Engineers must be trained to integrate theory and practice to develop the necessary competencies to face the challenges of the professional environment. This article presents the educational strategy called The Triangle of Effective Learning, which the author conceived and implemented for several years in the Electrical Electronics degree program at the School of Engineering of UNAM. Its main objective is to link theory, simulation, and practice effectively, promoting comprehensive, applied, and effective learning.

The strategy is structured in three interconnected phases: theory, simulation and practical applications. In the first phase, students reinforce their understanding of fundamental theoretical concepts through manually solved examples. This initial stage favors the development of essential analytical and mathematical skills, laying a solid foundation for the following phases. Later, in the second phase, students employ simulation tools to model more complex systems and visualize their behavior. This stage fosters a broader and more dynamic understanding of theoretical concepts, promoting the validation of their knowledge interactively. Finally, the third stage consists of practical projects in which students apply their knowledge in a real physical environment. Creativity and autonomy are promoted in this stage, allowing students to consolidate their learning while designing and developing concrete technical solutions.

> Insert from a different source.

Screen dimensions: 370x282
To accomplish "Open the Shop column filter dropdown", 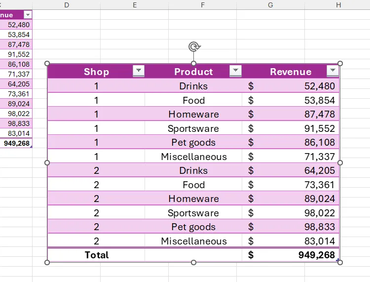I will click(x=139, y=71).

An outstanding aspect of this strategy is its flexibility. Students can begin their learning in any of the three phases and progress to the others, generating a continuous learning cycle that adapts to the pace and style of each participant. In addition, the progressive approach by levels of complexity ensures that knowledge is reinforced gradually, providing a personalized and effective learning experience.

The results of this methodology are convincing. Successful cases have been documented through projects developed by students, demonstrating the strategy's effectiveness in improving the understanding of theoretical concepts, strengthening practical skills and increasing satisfaction with the learning process. The surveys positively impact academic performance and prepare students to face technical problems in the professional field.

Special attention is paid to key technical aspects to ensure the operability and reliability of the projects and circuits designed during the learning process. These include validating system operation, optimizing design, identifying and resolving common errors, and reliability testing. These measures strengthen hands-on learning and ensure that students gain experience in the advanced design and prototype development stages.

The effective learning triangle strategy is presented as a comprehensive educational tool that links theory, simulation and practice sequentially and methodically. Its implementation fosters active learning, strengthens technical competencies and prepares students to face the challenges of the professional environment with greater confidence and capacity. This strategy constitutes an innovative educational model that contributes significantly to the training of professional engineers.

Keywords: Effective Learning, Engineering Education, Simulation Tools, Practical Application, Competency Development.